Stored data entries
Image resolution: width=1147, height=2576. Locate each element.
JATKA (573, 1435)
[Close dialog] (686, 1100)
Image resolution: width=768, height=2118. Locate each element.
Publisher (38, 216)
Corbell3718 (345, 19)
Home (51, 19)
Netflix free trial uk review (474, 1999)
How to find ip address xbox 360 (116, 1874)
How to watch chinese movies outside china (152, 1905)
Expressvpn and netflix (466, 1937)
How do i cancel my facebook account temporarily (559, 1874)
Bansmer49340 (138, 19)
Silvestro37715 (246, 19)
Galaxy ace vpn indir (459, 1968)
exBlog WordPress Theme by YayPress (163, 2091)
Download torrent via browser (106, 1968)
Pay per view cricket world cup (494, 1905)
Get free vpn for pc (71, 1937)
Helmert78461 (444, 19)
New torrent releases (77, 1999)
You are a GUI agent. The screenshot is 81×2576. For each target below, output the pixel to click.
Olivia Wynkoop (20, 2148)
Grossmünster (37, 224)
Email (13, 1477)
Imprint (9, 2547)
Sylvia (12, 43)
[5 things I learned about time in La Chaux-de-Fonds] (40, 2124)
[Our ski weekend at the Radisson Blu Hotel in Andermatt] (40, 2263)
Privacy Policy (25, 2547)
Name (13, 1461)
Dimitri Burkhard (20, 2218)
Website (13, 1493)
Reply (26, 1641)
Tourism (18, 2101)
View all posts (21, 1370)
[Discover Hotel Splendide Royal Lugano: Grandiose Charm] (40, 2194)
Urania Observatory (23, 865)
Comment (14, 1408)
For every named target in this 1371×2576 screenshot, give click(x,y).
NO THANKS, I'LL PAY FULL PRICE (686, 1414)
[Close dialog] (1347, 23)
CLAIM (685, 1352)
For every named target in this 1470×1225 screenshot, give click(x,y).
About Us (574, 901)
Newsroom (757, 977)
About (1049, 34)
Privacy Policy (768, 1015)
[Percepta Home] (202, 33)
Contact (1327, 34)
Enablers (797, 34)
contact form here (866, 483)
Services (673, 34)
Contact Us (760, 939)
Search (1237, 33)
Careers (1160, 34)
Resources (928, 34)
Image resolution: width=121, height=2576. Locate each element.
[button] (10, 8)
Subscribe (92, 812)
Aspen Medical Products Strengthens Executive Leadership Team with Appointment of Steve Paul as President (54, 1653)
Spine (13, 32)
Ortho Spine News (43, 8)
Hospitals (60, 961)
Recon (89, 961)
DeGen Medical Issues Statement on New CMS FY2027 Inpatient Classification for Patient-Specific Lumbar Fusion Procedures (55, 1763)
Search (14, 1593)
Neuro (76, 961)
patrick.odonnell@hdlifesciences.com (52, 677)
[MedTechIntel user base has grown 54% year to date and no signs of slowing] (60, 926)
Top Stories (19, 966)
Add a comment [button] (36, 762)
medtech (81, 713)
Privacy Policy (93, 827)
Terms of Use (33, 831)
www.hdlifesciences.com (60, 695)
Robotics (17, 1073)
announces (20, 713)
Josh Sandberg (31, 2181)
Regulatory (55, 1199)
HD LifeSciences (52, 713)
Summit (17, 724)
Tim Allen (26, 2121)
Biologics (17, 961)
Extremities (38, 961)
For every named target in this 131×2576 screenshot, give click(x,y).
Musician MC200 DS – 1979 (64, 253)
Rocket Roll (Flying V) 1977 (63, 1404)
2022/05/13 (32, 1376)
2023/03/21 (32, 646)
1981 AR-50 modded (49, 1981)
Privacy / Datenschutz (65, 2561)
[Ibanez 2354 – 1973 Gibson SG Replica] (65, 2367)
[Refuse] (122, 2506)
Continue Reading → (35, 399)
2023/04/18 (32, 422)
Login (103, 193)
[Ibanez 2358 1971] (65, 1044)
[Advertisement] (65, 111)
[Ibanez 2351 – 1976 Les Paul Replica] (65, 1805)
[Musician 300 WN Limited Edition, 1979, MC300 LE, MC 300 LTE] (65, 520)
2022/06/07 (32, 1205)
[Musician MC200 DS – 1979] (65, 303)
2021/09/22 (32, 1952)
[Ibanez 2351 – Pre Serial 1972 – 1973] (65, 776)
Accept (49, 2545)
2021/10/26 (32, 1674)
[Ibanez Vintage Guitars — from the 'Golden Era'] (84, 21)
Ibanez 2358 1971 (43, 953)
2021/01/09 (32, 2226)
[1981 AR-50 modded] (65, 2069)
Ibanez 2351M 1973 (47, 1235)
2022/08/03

• _Instructions to follow_: What are the lines, exactly as written above, from the line with "2023/03/21 (32, 646)" to the line with "2021/09/22 (32, 1952)", both included? Output only those.

• _Result of this exercise_:
2023/03/21 (32, 646)
1981 AR-50 modded (49, 1981)
Privacy / Datenschutz (65, 2561)
[Ibanez 2354 – 1973 Gibson SG Replica] (65, 2367)
[Refuse] (122, 2506)
Continue Reading → (35, 399)
2023/04/18 (32, 422)
Login (103, 193)
[Ibanez 2358 1971] (65, 1044)
[Advertisement] (65, 111)
[Ibanez 2351 – 1976 Les Paul Replica] (65, 1805)
[Musician 300 WN Limited Edition, 1979, MC300 LE, MC 300 LTE] (65, 520)
2022/06/07 (32, 1205)
[Musician MC200 DS – 1979] (65, 303)
2021/09/22 (32, 1952)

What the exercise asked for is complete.